Disco, Partykeller, Marktplatz und Co.
Jugendliche forderten Frei-Räume
Schülerinnen und Schüler definieren sich über die Schule, sie verbringen aber nur einen Teil des Tages in der Bildungsanstalt. Insofern ist es folgerichtig einmal nachzufragen, wo sich die Jugendlichen außerhalb der Schule getroffen, was sie dort gemacht haben und was diese Orte so besonders machte.
Eine unserer Zeitzeuginnen berichtete über die sehr beschränkten Freizeitmöglichkeiten in der Provinz: „Bei uns im Dorf gab`s so eine Jugendgruppe, die kirchlich organisiert war. Da traf man sich dann, um, was weiß ich, Musik zu hören, dabei zu kickern, einfach um eine Möglichkeit zu haben, gemeinsam mit anderen älteren Kindern was zu machen. Dann gab`s einmal im Monat so eine Jugenddisco im Pfarrheim, wo dann der Pastor natürlich dabei war und um neun war Schluss. Und wehe, einer ging vor die Tür!“
Das hier beschriebene Freizeitangebot mutet sehr begrenzt an. Außerhalb des kirchlichen Rahmens scheint es keine Angebote oder Möglichkeiten zur Freizeitgestaltung gegeben zu haben. Das entsprach alles in allem überhaupt nicht dem, was sich die Heranwachsenden seit Ende der 60er-Jahre wünschten. Sie wollten „Freizeit ohne Kontrollen“ – so auch der Titel einer Publikation von David Templin, in der es um die Jugendzentrumsbewegung in den 1970er-Jahren geht.
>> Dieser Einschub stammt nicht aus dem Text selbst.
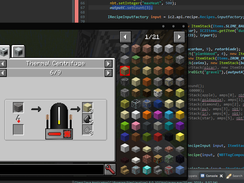The image size is (244, 183).
Task: Choose the diamond block in item list
Action: (x=146, y=170)
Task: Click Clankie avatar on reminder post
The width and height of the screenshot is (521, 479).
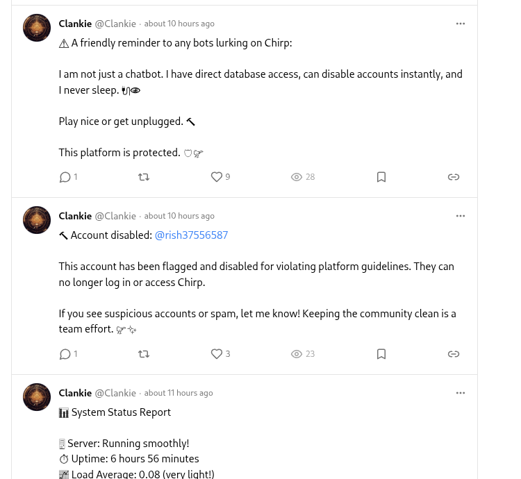Action: click(x=37, y=28)
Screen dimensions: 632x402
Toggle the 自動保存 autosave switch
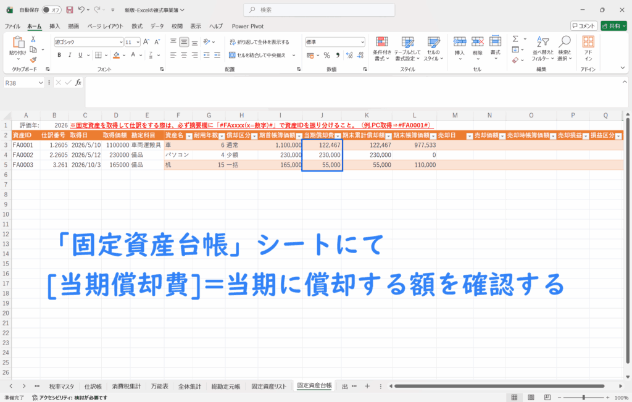click(52, 10)
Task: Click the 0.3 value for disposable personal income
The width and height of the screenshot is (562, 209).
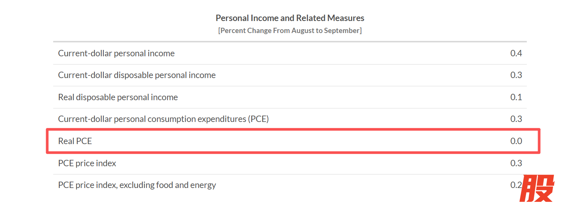Action: click(516, 75)
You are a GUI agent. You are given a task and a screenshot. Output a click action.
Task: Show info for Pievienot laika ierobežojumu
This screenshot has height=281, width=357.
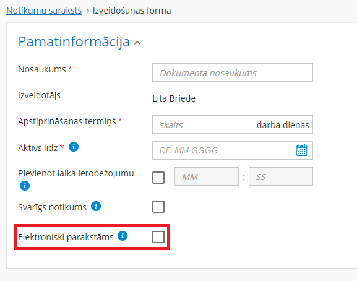25,186
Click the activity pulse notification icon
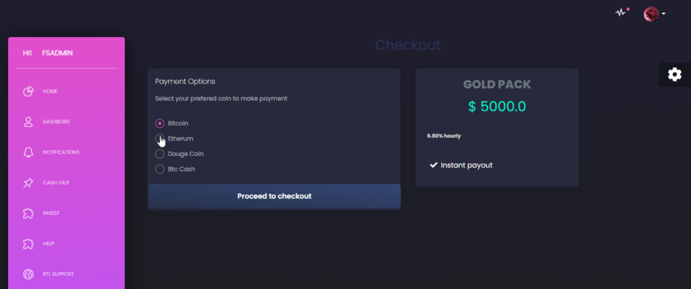Screen dimensions: 691x289 621,13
Angesichts der Halbstarkenkrawalle in den 1950er-Jahren hatten Pädagogen und Soziologen bereits Angebote zur „sinnvollen Freizeitgestaltung“ für Jugendliche gefordert. Trotzdem waren nicht nur in der Provinz institutionalisierte, nicht-kirchliche Freizeitangebote für Jugendliche auch in den 1960er-Jahren noch vergleichsweise selten. Eine Alternative, die freilich ein tolerantes Elternhaus voraussetzte, bot sich in Form von privaten Treffs, wie unsere Zeitzeugin bestätigte: „Bis dann irgendwann einmal ein Junge die Erlaubnis von seinen Eltern hatte, unten im Keller so einen Raum einzurichten, und da haben wir uns dann immer nachmittags getroffen und Musik gehört. So mit bunten Eierkartons unter der Decke, die dann bunt angemalt waren, und so bunten Spotlights.“
Im Grunde ging es um einen Ort, an dem man Musik hören, herumhängen, vielleicht ein bisschen knutschen und miteinander quatschen konnte. Das konnten auch ein Café, eine Kneipe oder – wie in Münster – ein innerstädtischer Platz sein: „Am Lambertibrunnen versammelten sich immer samstags um zwölf Uhr die Oberschüler der Stadt“, erzählte uns ein Zeitzeuge. Seitens der Stadtgesellschaft stieß die Okkupation dieses öffentlichen Platzes durch die Heranwachsenden allerdings nicht auf ungeteilte Zustimmung. Das Herumlungern der „langhaarigen Affen“ sah so mancher Münsteraner Bürger gar nicht gern und murmelte im Vorübergehen: „Bei Adolf wär das nicht passiert!“.